[RECORDS FOR PROCESSING — start]

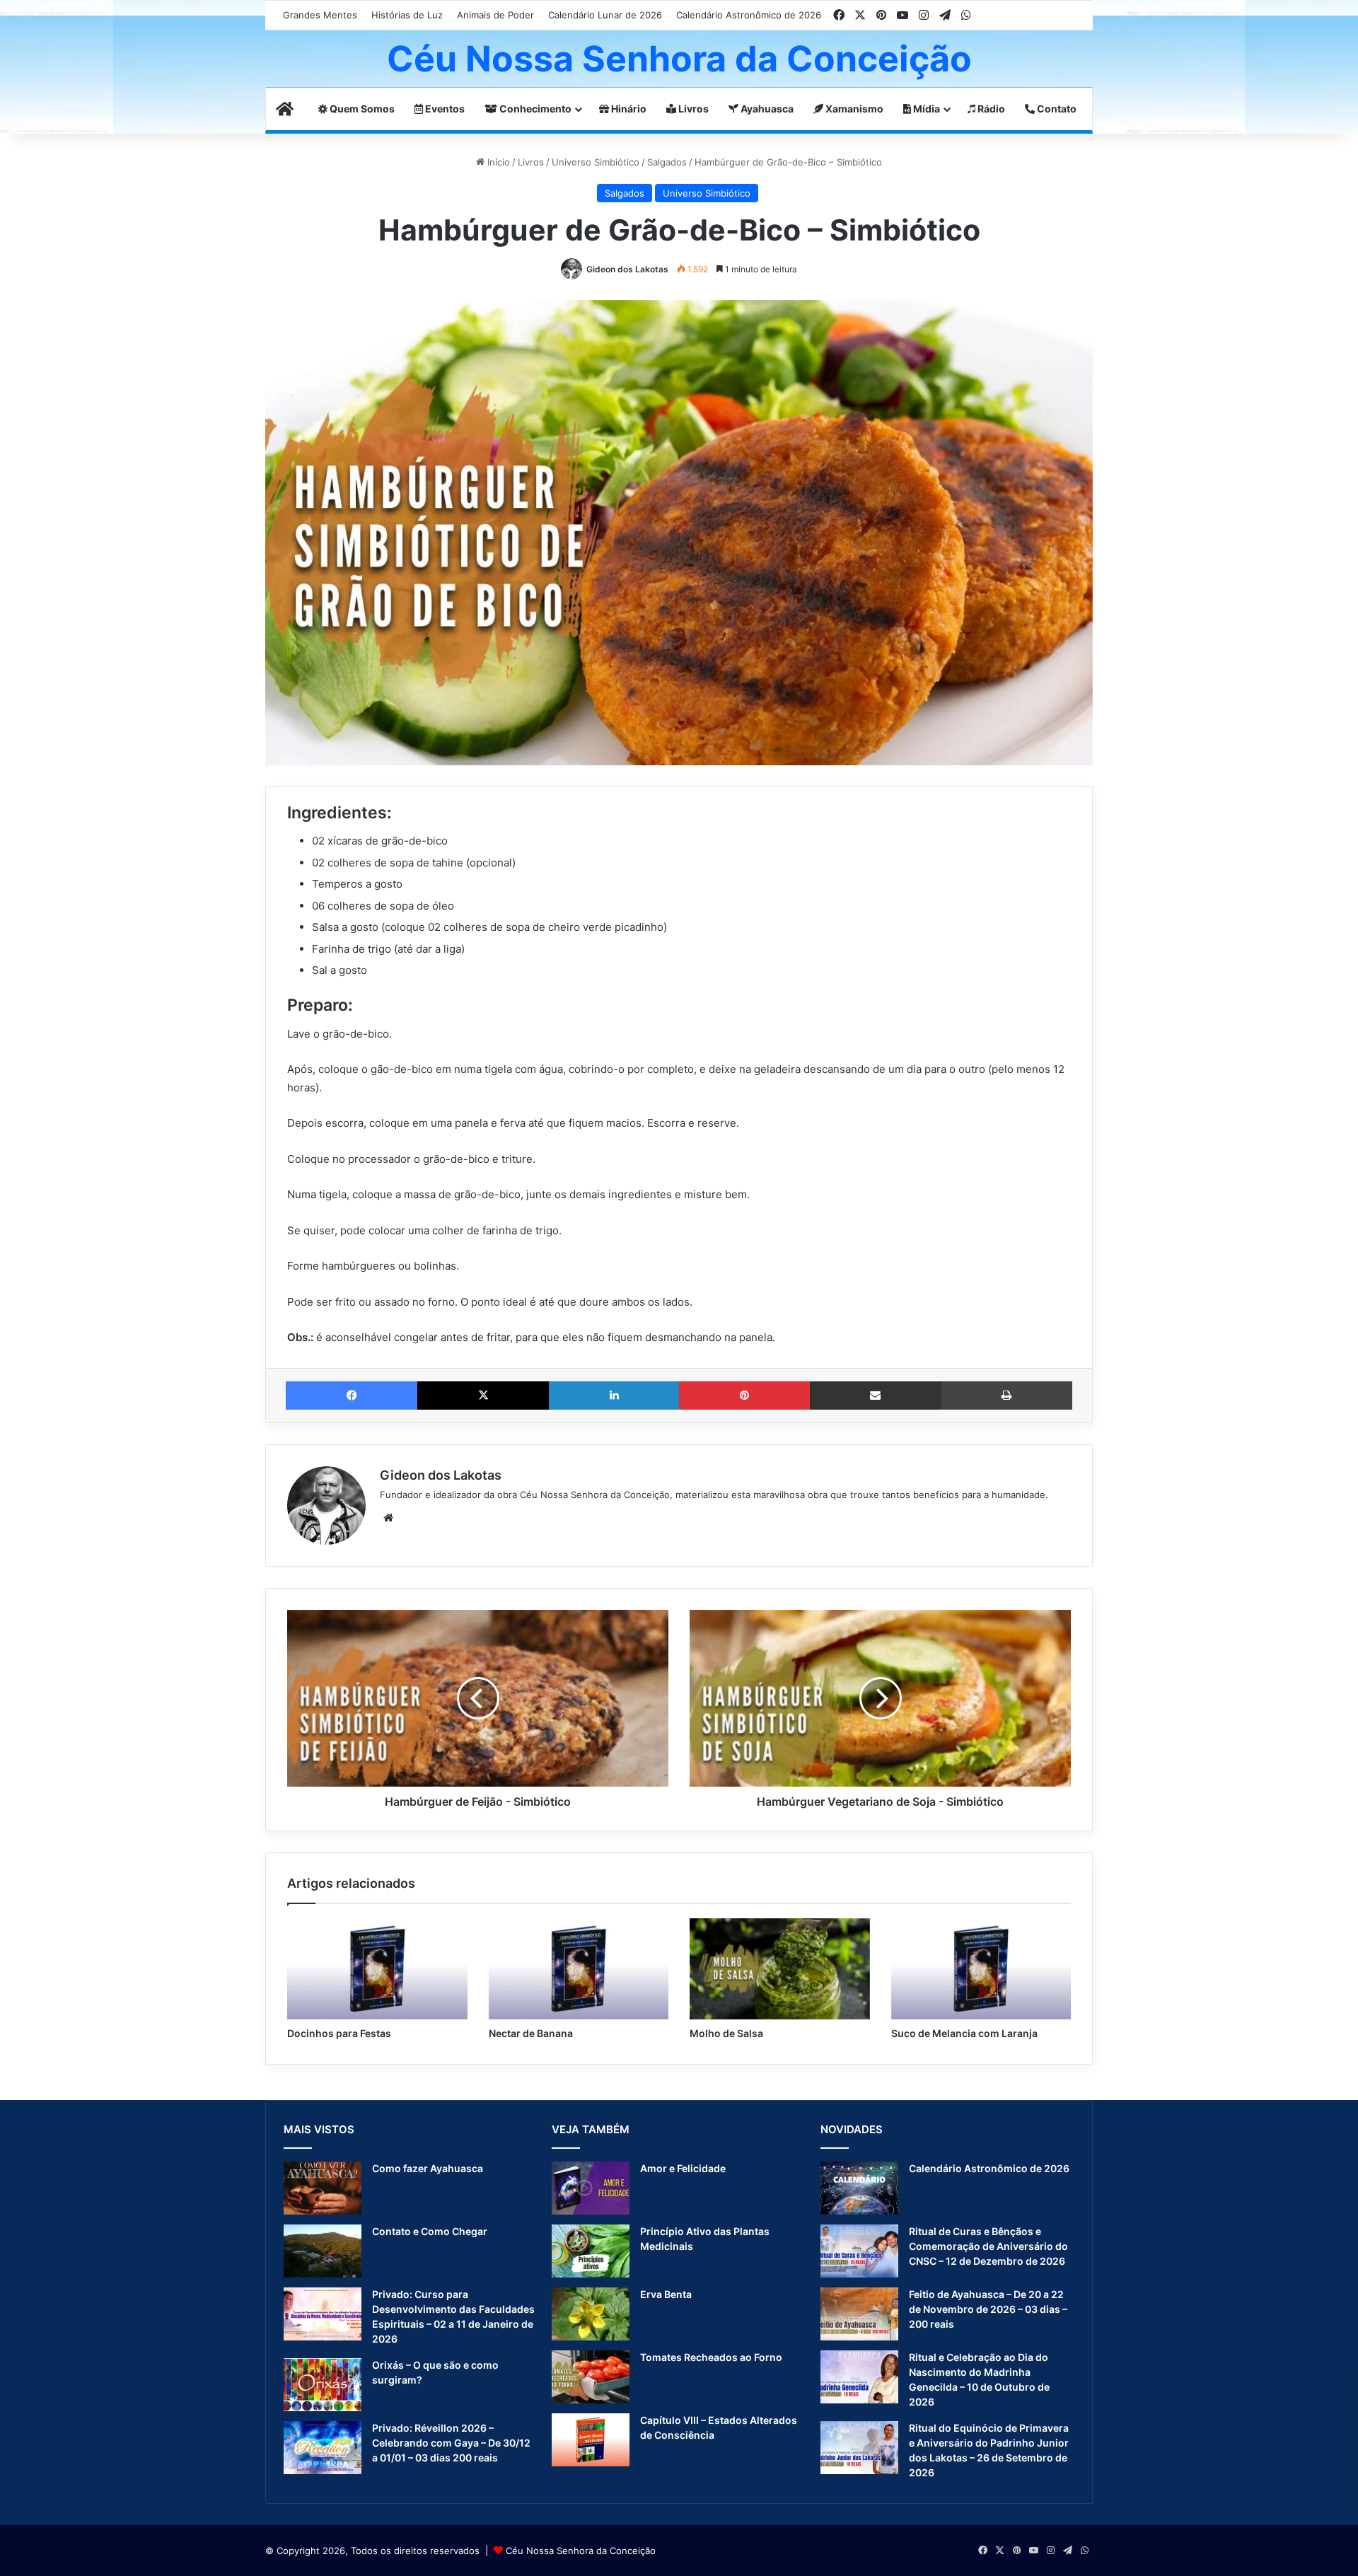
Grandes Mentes (320, 15)
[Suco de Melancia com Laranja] (981, 1969)
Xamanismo (853, 109)
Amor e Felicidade (683, 2168)
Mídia (925, 109)
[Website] (388, 1517)
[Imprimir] (1006, 1395)
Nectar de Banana (531, 2033)
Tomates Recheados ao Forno (711, 2357)
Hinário (627, 109)
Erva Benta (666, 2294)
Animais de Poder (495, 15)
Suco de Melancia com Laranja (964, 2033)
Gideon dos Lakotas (627, 269)
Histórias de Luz (407, 15)
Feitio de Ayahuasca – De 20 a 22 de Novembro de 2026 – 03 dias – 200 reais (988, 2309)
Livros (692, 109)
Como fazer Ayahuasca (427, 2168)
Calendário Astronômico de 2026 (748, 15)
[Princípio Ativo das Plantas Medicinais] (590, 2251)
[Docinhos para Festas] (377, 1969)
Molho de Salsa (726, 2033)
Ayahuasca (766, 109)
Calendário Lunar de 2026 (605, 15)
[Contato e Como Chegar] (322, 2251)
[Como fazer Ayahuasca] (322, 2188)
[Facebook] (351, 1395)
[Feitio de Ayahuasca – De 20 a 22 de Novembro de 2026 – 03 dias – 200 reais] (859, 2313)
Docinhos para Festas (339, 2033)
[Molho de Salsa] (780, 1969)
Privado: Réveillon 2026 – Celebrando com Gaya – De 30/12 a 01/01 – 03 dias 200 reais (451, 2443)
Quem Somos (361, 109)
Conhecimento (534, 109)
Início (497, 162)
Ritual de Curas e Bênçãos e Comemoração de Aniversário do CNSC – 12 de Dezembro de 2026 (988, 2246)
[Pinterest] (744, 1395)
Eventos (444, 109)
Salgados (667, 162)
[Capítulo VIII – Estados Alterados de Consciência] (590, 2439)
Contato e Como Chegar (429, 2231)
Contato (1055, 109)
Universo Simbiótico (595, 162)
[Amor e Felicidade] (590, 2188)
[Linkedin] (614, 1395)
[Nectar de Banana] (579, 1969)
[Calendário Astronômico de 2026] (859, 2188)
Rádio (990, 109)
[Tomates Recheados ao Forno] (590, 2376)
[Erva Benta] (590, 2313)
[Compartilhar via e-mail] (875, 1395)
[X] (483, 1395)
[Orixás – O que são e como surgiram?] (322, 2384)
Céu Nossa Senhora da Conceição (581, 2550)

[RECORDS FOR PROCESSING — finish]

**WORK REQUIRED**:
If any image appears in the entries, omit it and return the rest verbatim.

**REPLY TO THE TASK**:
Grandes Mentes (320, 15)
[Suco de Melancia com Laranja] (981, 1969)
Xamanismo (853, 109)
Amor e Felicidade (683, 2168)
Mídia (925, 109)
[Website] (388, 1517)
[Imprimir] (1006, 1395)
Nectar de Banana (531, 2033)
Tomates Recheados ao Forno (711, 2357)
Hinário (627, 109)
Erva Benta (666, 2294)
Animais de Poder (495, 15)
Suco de Melancia com Laranja (964, 2033)
Gideon dos Lakotas (627, 269)
Histórias de Luz (407, 15)
Feitio de Ayahuasca – De 20 a 22 de Novembro de 2026 – 03 dias – 200 reais (988, 2309)
Livros (692, 109)
Como fazer Ayahuasca (427, 2168)
Calendário Astronômico de 2026 (748, 15)
[Princípio Ativo das Plantas Medicinais] (590, 2251)
[Docinhos para Festas] (377, 1969)
Molho de Salsa (726, 2033)
Ayahuasca (766, 109)
Calendário Lunar de 2026 (605, 15)
[Contato e Como Chegar] (322, 2251)
[Como fazer Ayahuasca] (322, 2188)
[Facebook] (351, 1395)
[Feitio de Ayahuasca – De 20 a 22 de Novembro de 2026 – 03 dias – 200 reais] (859, 2313)
Docinhos para Festas (339, 2033)
[Molho de Salsa] (780, 1969)
Privado: Réveillon 2026 – Celebrando com Gaya – De 30/12 a 01/01 – 03 dias 200 reais (451, 2443)
Quem Somos (361, 109)
Conhecimento (534, 109)
Início (497, 162)
Ritual de Curas e Bênçãos e Comemoração de Aniversário do CNSC – 12 de Dezembro de 2026 (988, 2246)
[Pinterest] (744, 1395)
Eventos (444, 109)
Salgados (667, 162)
[Capítulo VIII – Estados Alterados de Consciência] (590, 2439)
Contato e Como Chegar (429, 2231)
Contato (1055, 109)
Universo Simbiótico (595, 162)
[Amor e Felicidade] (590, 2188)
[Linkedin] (614, 1395)
[Nectar de Banana] (579, 1969)
[Calendário Astronômico de 2026] (859, 2188)
Rádio (990, 109)
[Tomates Recheados ao Forno] (590, 2376)
[Erva Benta] (590, 2313)
[Compartilhar via e-mail] (875, 1395)
[X] (483, 1395)
[Orixás – O que são e como surgiram?] (322, 2384)
Céu Nossa Senhora da Conceição (581, 2550)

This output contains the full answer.